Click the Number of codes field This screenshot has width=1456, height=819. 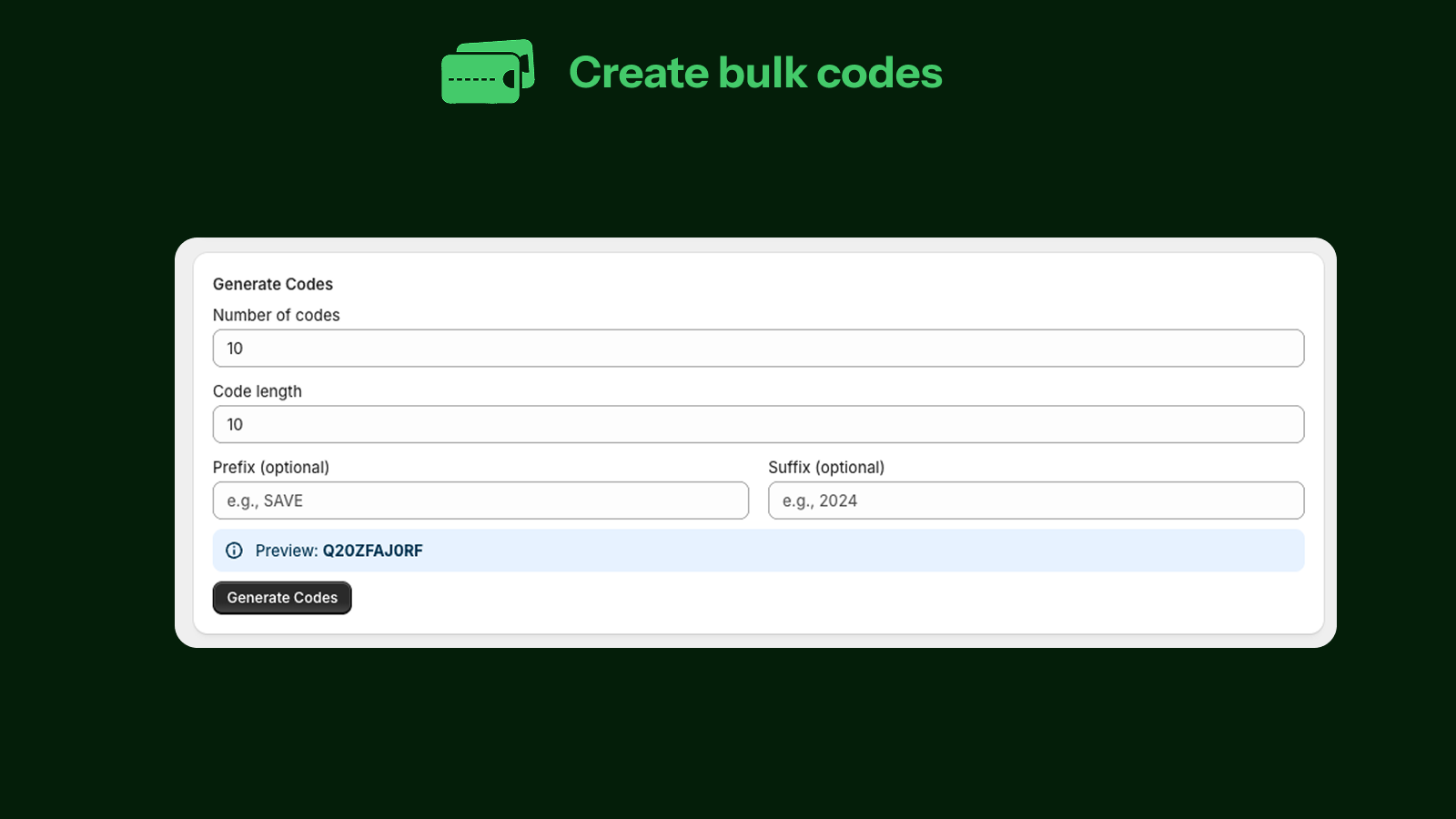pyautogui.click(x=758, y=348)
==============================
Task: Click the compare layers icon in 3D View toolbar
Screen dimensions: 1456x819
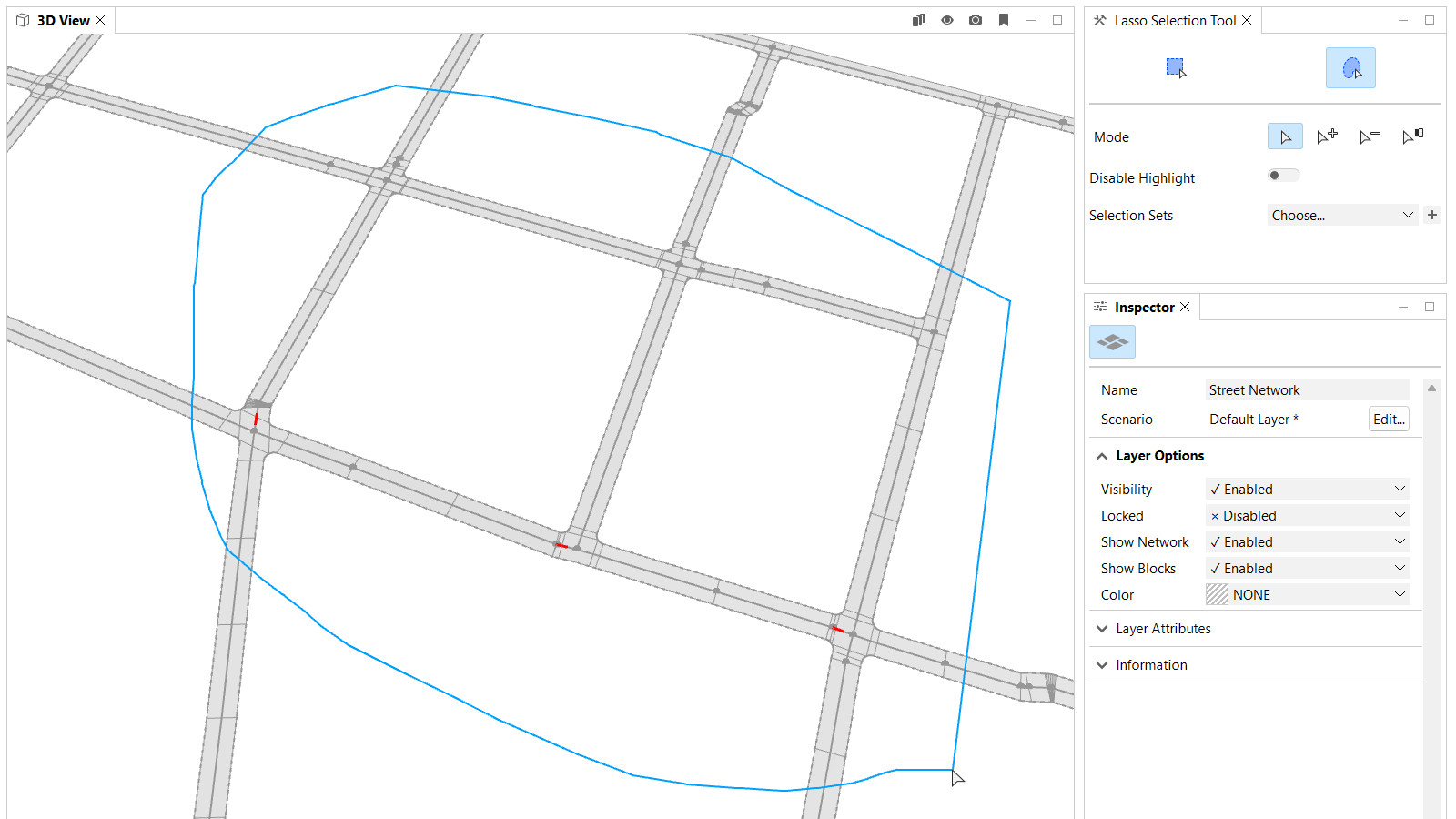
==============================
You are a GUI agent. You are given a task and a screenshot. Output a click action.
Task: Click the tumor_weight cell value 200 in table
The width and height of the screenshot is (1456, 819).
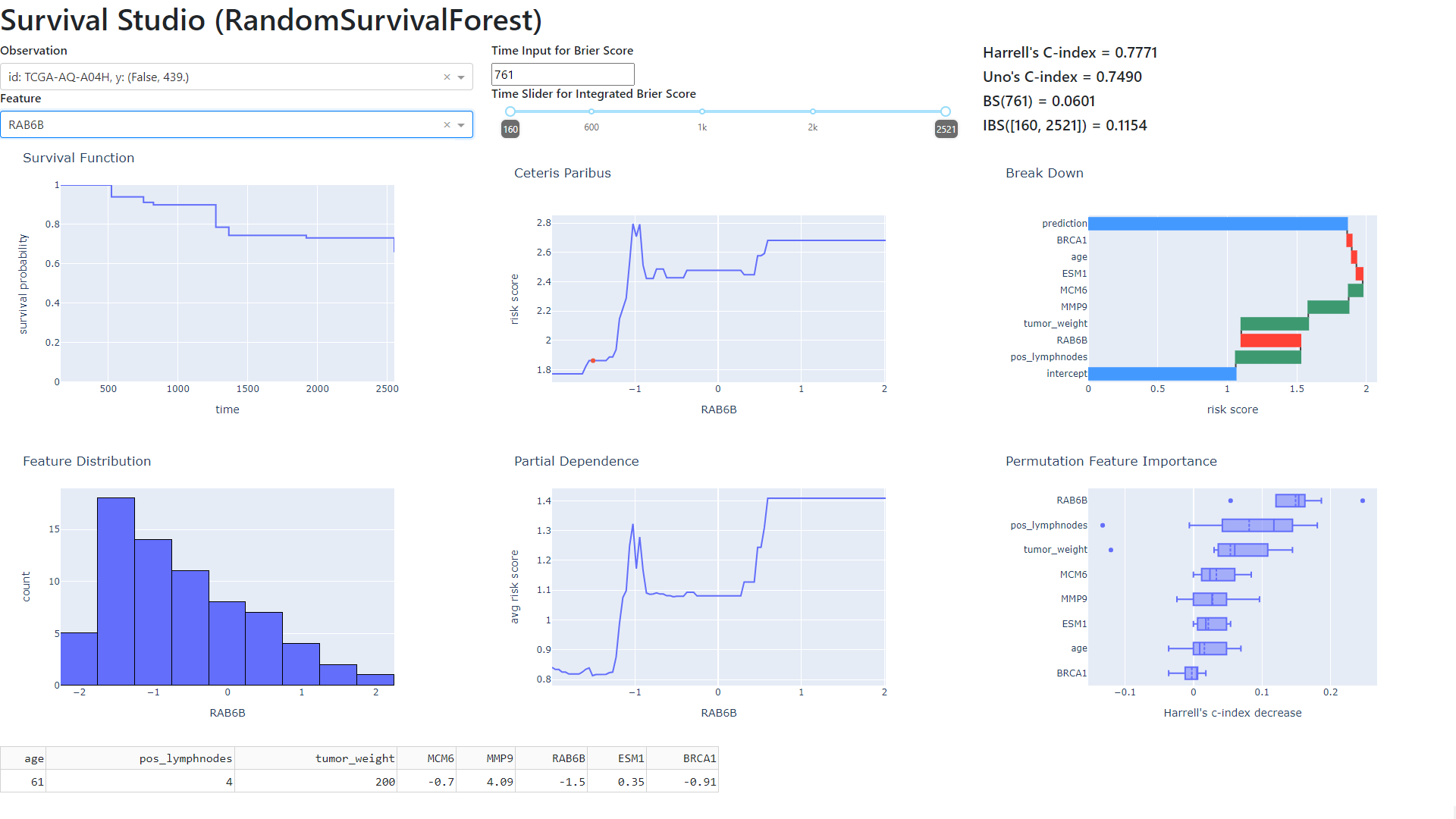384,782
==============================
▶ _What is being asked_:
Transcribe the lines above between the line holding "Task: Click the compare" and the line holding "Screen dimensions: 1456x819", inclusive, exactly as they stand and with nothing added.

▶ _The answer_:
Task: Click the compare layers icon in 3D View toolbar
Screen dimensions: 1456x819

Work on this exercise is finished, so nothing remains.